Activity: Will you output all of the data below exactly, omitting the images?
__________
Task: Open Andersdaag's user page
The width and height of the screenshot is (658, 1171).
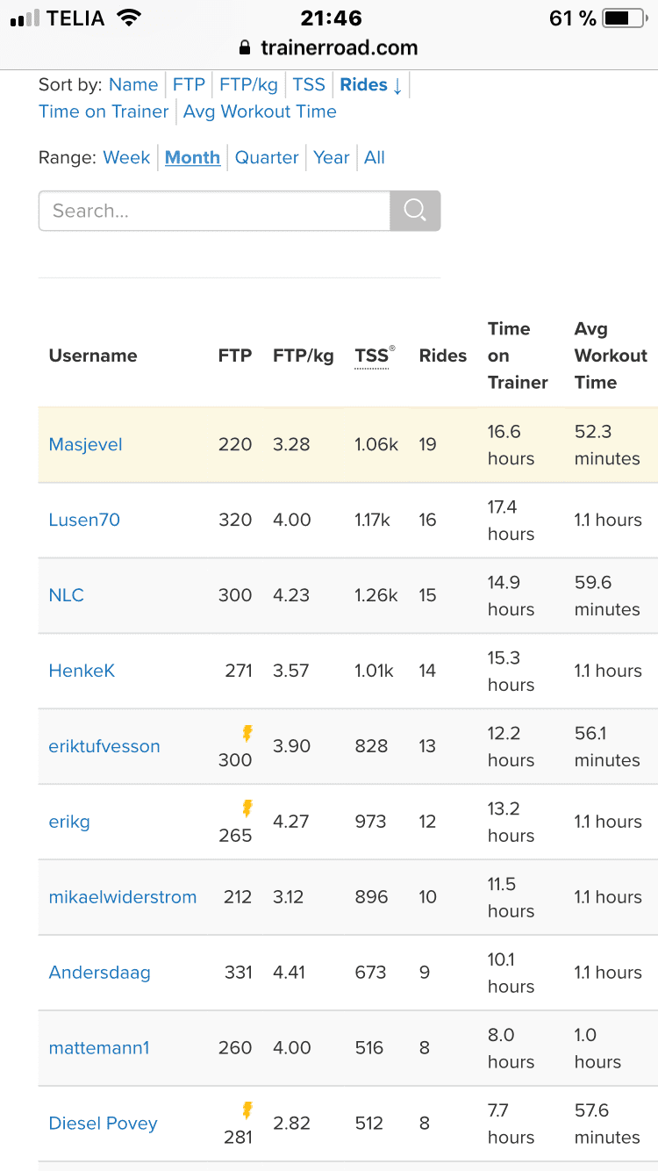Action: click(99, 973)
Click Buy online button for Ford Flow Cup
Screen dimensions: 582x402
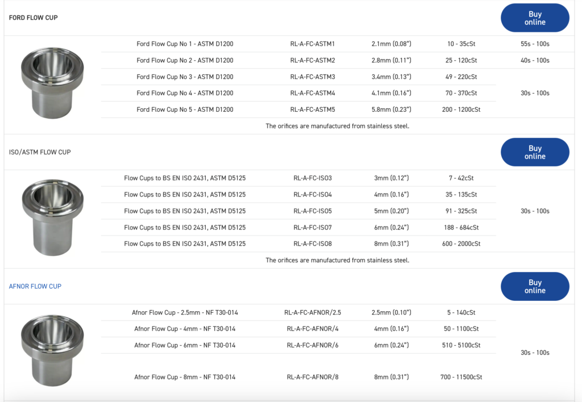(x=534, y=18)
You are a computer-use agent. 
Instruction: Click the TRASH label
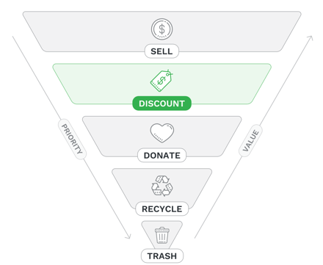click(162, 256)
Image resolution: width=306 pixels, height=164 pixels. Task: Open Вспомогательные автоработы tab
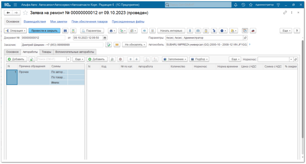pyautogui.click(x=75, y=52)
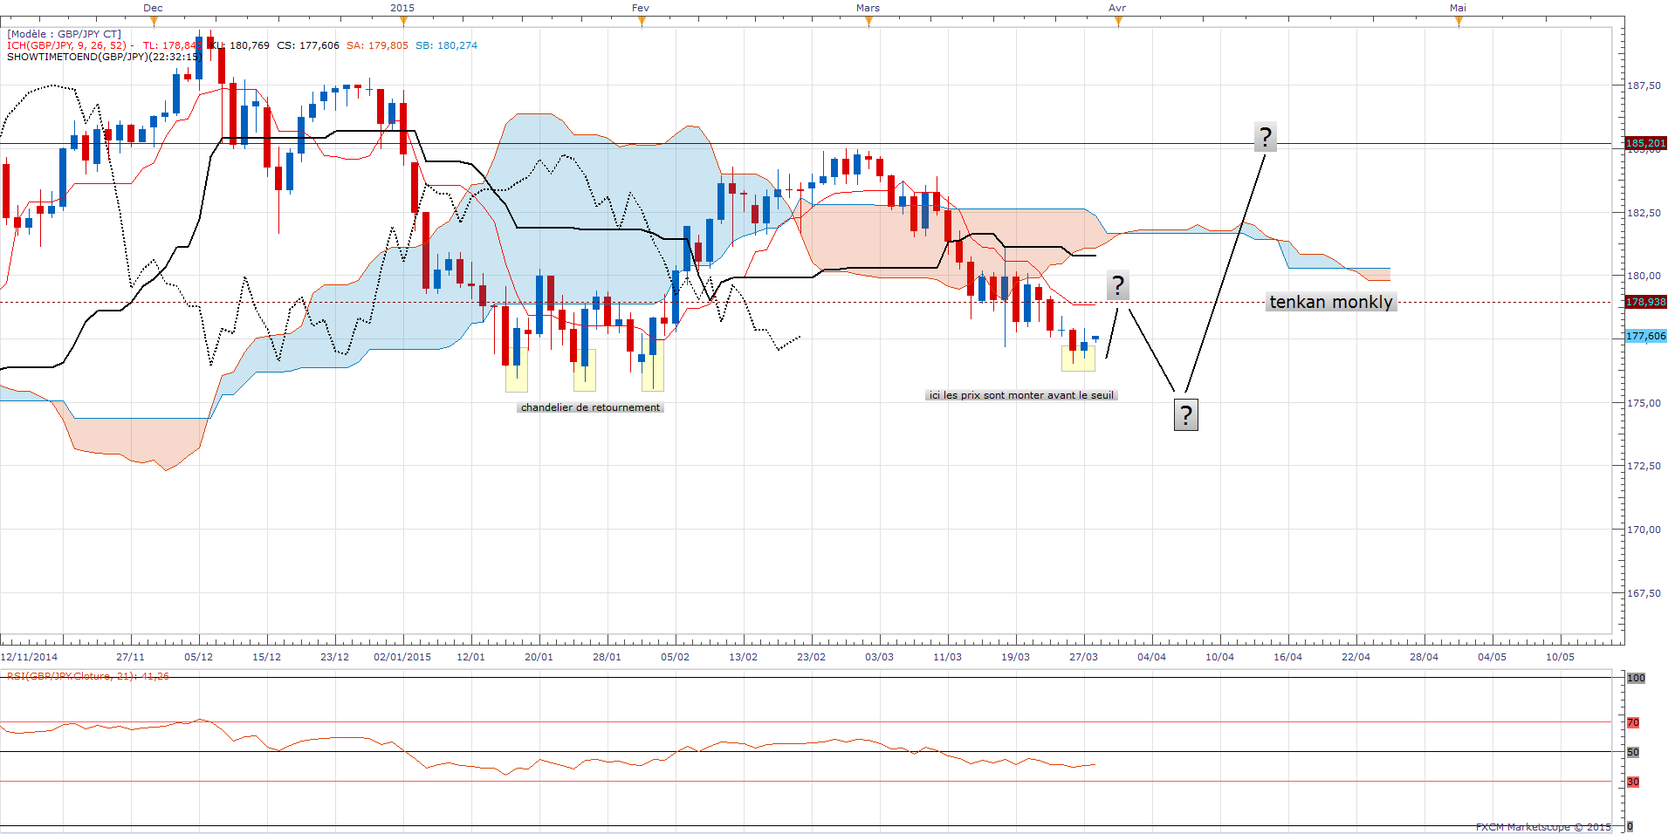
Task: Click the [Modèle : GBP/JPY CT] title
Action: tap(64, 34)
__________
Exercise response:
Task: Open Andersdaag's user page
The width and height of the screenshot is (658, 1171).
Action: click(99, 973)
Click Buy online button for Ford Flow Cup
Screen dimensions: 582x402
(x=534, y=18)
You are a computer-use agent. 
Instruction: Click the TRASH label
click(162, 256)
Image resolution: width=306 pixels, height=164 pixels. Task: Open Вспомогательные автоработы tab
pyautogui.click(x=75, y=52)
Task: Click the [Modèle : GBP/JPY CT] title
Action: tap(64, 34)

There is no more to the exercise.